L’obiettivo del progetto della retina artificiale è quello di realizzare un dispositivo in grado di sopperire alla mancanza di fotorecettori funzionanti, utilizzando materiali sensibili alla luce e in grado di condurre elettricità, ma che siano anche compatibili con i tessuti biologici.
Il nuovo approccio “rappresenta un’importante alternativa ai metodi utilizzati fino ad oggi per ripristinare la capacità fotorecettiva dei neuroni”, spiega Fabio Benfenati, direttore del Centro Iit-Nsyn di Genova.
“Rispetto ai due modelli di retina artificiale attualmente disponibili basati sulla tecnica del silicio, il nostro prototipo presenta indubbi vantaggi quali la spiccata tollerabilità, la lunga durata e totale autonomia di funzionamento, senza avere la necessità di una sorgente esterna di energia”.

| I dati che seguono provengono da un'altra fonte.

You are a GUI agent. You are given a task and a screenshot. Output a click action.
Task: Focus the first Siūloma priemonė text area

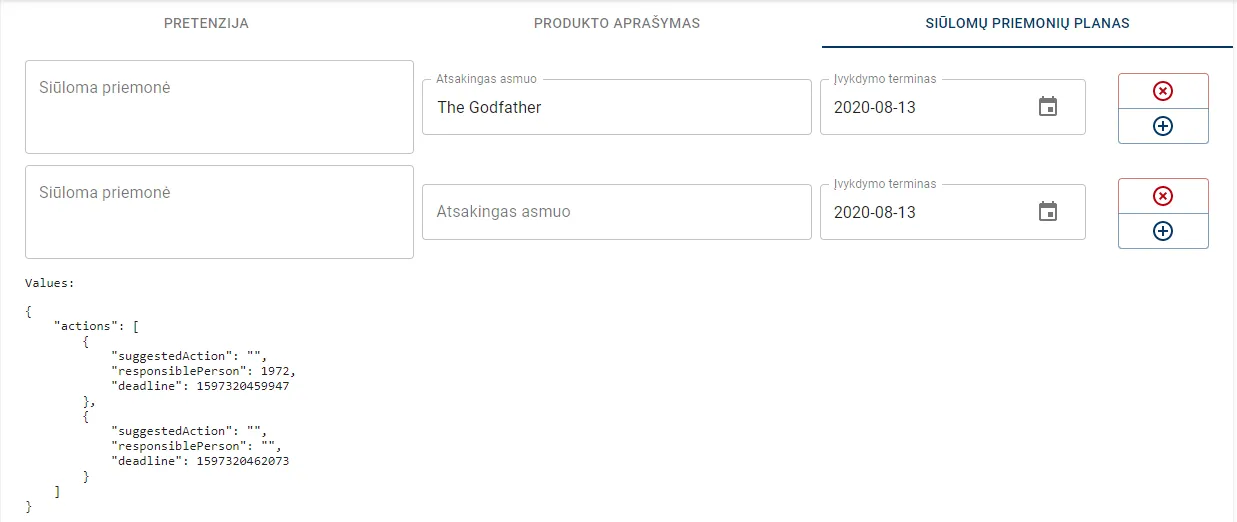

Dunque, il materiale utilizzato dai ricercatori in questa sperimentazione, un semiconduttore fotovoltaico organico chiamato rr-P3HT, è soffice, leggero, flessibile e altamente biocompatibile. Evita perciò le complicazioni con i tessuti circostanti e garantisce una maggiore durata nel tempo. “Rispetto alla miscela a due componenti usata due anni fa, il materiale è leggermente diverso”, precisa Guglielmo Lanzani, coordinatore del Cnst dell’Iit. “Abbiamo, infatti, utilizzato un singolo materiale polimerico semiconduttore, più semplice e meno tossico per il tessuto biologico”.
I risultati ottenuti sugli animali sono molto incoraggianti. “Questi vantaggi strutturali”,conferma Benfenati “sono accompagnati da un ripristino della funzione visiva non solo per quanto riguarda la sensibilità alla luce, ma anche l’acuità visiva e l’attività metabolica della corteccia visiva”.
L’impianto si è dimostrato efficace per oltre dieci mesi, senza che si manifestassero effetti avversi come l’infiammazione dei tessuti o la compromissione della protesi stessa.
La sperimentazione sull’uomo sembra dunque vicina: i primi esperimenti sono previsti per la seconda metà del 2017, con i primi risultati nel 2018. “Speriamo di riuscire a replicare sull’uomo gli eccellenti risultati ottenuti su modelli animali”, afferma Grazia Pertile, direttrice del dipartimento di Oftalmologia dell’ospedale Sacro Cuore Don Calabria di Negrar (Verona). “L’obiettivo è quello di ripristinare parzialmente la vista in pazienti resi ciechi dalla degenerazione dei fotorecettori che si verifica in numerose malattie genetiche della retina come ad esempio la retinite pigmentosa”.